Il 24 marzo 2013, domenica delle Palme, domenica che precede Pasqua si tenuto nella Basilica di Santa Croce una serata dedicata all’incontro tra la razionalità di Sebastian Bach e la fede.

Il maestro Mario Ruffini ha diretto l’orchestra da camera JSB, Collegium Musicum Italiae nell’esecuzione de “L’arte della fuga“. Una nuova versione per orchestra d’archi di 14 elementi a cui si è aggiunto un coro di voci miste diretto da Federico Bardazzi.
“L’arte della fuga” è il capolavoro incompiuto del grande compositore che chiese in punto di morte al figlio Carl Philipp Emanuel di completarlo con il corale “Von deinen Thron tret ich hiermit” (Davanti al tuo trono mi presento) scritto da suo padre trent’anni prima.
Il maestro spiega che cosa è L’Arte della fuga ricordando che negli ultimi dieci anni della sua vita, Bach si astrasse progressivamente dalla musica di consumo dedicandosi a composizioni sempre più complesse nelle quali la speculazione razionale tocca limiti insuperati. Nel caso dell’Arte della fuga, partendo da un tema di perfetta struttura classica, sviluppa una serie di contrappunti via via più complessi. Un esercizio della ragione che tocca i vertici delle umane capacità.

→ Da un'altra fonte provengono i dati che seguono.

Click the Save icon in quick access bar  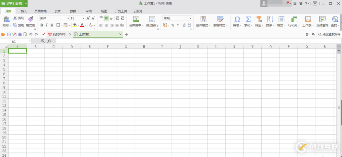pyautogui.click(x=9, y=34)
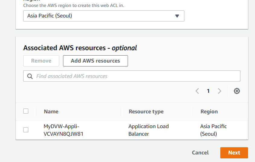Click the Add AWS resources button
Screen dimensions: 255x162
pyautogui.click(x=95, y=61)
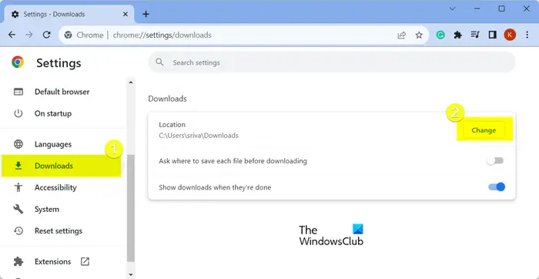Click the browser back arrow

12,35
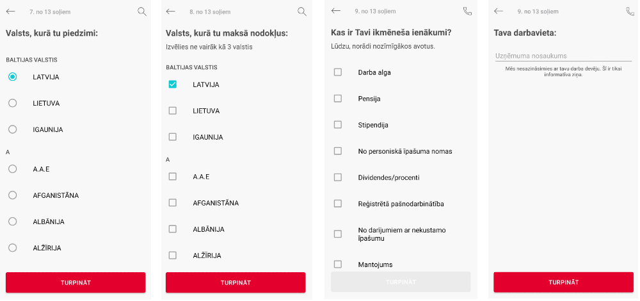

Con queste parole il maestro Mario Ruffini spiega cosa è l’Arte della fuga: “ è la preghiera più alta forse mai espressa da mente umana, composta da un instancabile cercatore di Dio: mentre Bach pregava sopraggiunse il suo momento supremo. Nella musica di Bach non c’è timore di Dio, poiché c’è totale partecipazione alle cose divine. Bach è in perfetta armonia con Dio. Per tutta la vita Bach compone fughe, e il suo magistero musicale può racchiudersi nell’idea di fuga. Nessun’altra forma gli era altrettanto congeniale. Una forma che, nell’organizzazione e nell’opposizione di soggetto e controsoggetto, nonché nel fluire delle forme retto, retrogrado, inverso e retrogrado inverso, è la sublimazione teologica dello specchio, cioè dell’idea di Dio. La fuga con Bach è un pensiero che ricorrendo da voce a voce, via via si sublima e s’innalza fino a Dio, e si appaga. È un pensiero della ragione che diventa omaggio alla fede. È un pensiero che si fa verbo e che, allontanandosi dalla materia, si fa spirito: una musica che aiuta a non sentire dentro il silenzio che c’è fuori”.